**Work required:** Write out, from the entries below, exactly the lines that run between the lines holding "Where should I click to: Click the People" and "Click the small", inclusive, and stop there.

Records from a collection

__________________________________________________

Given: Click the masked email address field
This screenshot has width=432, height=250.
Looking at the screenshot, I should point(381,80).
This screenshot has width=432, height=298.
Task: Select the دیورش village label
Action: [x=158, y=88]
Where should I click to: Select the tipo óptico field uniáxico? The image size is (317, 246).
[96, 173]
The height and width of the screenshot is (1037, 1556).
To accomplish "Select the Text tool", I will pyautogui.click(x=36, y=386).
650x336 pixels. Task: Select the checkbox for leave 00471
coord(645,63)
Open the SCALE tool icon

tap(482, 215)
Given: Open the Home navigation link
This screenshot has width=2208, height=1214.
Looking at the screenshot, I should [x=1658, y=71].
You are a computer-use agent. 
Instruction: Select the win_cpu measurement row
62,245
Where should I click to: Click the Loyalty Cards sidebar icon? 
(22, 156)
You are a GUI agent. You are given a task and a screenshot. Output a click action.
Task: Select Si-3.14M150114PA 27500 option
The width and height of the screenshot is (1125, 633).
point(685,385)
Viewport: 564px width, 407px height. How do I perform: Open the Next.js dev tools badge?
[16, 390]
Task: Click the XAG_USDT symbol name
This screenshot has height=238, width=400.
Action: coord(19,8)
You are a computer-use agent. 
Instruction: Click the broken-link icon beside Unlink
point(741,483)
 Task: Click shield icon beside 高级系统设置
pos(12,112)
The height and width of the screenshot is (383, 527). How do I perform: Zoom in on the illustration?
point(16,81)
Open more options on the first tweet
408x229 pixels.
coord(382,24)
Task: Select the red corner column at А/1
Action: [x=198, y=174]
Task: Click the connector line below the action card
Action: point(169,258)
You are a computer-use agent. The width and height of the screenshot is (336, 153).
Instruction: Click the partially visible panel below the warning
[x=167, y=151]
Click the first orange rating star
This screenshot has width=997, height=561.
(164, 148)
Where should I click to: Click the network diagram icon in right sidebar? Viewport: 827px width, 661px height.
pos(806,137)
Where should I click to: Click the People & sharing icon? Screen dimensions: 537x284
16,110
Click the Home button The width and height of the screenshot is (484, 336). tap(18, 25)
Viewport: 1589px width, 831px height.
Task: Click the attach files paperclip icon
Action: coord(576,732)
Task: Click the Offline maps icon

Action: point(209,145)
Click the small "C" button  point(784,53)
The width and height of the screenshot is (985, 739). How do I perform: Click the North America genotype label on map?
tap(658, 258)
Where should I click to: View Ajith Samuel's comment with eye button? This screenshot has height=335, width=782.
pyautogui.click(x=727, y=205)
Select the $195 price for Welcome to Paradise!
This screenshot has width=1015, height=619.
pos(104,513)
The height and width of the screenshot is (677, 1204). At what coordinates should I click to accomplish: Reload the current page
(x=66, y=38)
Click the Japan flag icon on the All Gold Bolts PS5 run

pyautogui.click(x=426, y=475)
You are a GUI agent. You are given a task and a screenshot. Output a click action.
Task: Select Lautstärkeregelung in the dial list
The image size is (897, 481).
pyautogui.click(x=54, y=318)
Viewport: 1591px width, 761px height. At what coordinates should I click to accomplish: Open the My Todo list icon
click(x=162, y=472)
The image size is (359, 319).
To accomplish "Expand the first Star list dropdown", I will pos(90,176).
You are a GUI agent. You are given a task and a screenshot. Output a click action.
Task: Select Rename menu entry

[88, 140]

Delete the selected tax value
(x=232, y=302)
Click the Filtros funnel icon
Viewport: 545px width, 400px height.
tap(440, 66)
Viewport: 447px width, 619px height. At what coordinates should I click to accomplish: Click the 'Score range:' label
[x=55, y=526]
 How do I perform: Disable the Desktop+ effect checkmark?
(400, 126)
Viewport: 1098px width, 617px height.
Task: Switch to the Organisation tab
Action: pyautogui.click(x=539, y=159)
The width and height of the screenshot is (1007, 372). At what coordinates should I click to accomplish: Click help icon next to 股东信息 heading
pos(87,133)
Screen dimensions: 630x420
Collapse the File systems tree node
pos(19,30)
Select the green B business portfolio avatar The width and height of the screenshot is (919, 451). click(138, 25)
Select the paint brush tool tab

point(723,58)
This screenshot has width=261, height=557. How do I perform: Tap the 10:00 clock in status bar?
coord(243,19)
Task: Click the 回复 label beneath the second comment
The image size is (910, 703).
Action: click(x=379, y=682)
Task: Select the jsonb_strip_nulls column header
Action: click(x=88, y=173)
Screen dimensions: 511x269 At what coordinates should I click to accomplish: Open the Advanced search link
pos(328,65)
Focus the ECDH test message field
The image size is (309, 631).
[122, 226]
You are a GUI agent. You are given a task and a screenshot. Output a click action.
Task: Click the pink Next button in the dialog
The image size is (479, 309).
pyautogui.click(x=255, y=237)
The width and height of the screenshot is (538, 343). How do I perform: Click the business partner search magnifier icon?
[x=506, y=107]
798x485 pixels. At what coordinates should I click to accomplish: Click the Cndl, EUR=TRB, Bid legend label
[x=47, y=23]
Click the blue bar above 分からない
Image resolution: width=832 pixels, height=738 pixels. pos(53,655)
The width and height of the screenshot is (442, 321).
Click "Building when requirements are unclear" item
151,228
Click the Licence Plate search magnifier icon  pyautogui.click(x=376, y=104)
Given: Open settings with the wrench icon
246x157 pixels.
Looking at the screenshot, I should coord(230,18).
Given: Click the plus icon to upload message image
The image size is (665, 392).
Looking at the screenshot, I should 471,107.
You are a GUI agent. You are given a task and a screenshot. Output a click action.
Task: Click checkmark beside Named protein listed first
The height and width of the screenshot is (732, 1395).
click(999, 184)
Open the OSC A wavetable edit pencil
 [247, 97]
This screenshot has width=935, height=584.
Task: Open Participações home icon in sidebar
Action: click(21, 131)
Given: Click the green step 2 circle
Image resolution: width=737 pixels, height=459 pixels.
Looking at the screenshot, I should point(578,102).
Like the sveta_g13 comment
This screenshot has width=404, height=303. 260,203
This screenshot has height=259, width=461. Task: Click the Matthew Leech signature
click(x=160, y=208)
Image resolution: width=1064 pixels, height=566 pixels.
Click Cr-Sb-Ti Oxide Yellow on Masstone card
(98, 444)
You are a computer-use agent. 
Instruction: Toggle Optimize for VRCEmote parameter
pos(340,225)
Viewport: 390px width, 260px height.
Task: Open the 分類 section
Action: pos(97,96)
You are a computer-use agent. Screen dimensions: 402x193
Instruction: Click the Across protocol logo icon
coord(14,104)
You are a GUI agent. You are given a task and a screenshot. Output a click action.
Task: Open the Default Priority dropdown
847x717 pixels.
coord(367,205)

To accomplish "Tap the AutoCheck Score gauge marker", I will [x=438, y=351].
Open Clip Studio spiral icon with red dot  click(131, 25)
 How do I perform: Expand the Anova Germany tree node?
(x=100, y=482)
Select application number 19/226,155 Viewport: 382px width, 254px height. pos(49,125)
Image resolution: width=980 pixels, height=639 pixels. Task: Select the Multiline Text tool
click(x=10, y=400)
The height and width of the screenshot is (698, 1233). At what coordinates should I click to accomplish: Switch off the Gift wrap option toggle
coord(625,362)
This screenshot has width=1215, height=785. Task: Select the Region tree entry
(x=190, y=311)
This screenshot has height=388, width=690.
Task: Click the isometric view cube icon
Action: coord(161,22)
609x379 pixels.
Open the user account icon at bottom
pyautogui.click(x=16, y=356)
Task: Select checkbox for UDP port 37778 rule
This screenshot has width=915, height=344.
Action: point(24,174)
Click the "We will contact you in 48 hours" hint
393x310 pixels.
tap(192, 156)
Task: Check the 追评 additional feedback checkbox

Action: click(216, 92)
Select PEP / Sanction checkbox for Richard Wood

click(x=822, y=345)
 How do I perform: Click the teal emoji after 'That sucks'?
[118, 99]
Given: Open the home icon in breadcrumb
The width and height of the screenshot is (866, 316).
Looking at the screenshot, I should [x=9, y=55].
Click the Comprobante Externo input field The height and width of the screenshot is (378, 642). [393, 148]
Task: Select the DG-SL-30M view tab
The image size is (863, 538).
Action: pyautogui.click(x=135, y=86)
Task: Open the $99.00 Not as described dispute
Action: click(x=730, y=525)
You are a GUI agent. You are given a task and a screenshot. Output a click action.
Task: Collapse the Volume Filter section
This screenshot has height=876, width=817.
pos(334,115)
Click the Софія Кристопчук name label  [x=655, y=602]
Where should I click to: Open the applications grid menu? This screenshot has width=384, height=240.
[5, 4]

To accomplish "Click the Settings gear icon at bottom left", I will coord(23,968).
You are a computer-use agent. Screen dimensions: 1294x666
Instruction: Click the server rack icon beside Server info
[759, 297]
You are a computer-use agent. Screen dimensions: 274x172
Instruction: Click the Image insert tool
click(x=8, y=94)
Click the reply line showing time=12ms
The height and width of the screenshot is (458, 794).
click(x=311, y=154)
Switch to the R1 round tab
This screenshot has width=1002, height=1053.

__________________________________________________

**Answer for the task:**
Where should I click to: Click the People & sharing icon? Screen dimensions: 537x284
16,110
Click the Home button The width and height of the screenshot is (484, 336). tap(18, 25)
Viewport: 1589px width, 831px height.
Task: Click the attach files paperclip icon
Action: coord(576,732)
Task: Click the Offline maps icon

Action: point(209,145)
Click the small "C" button  point(784,53)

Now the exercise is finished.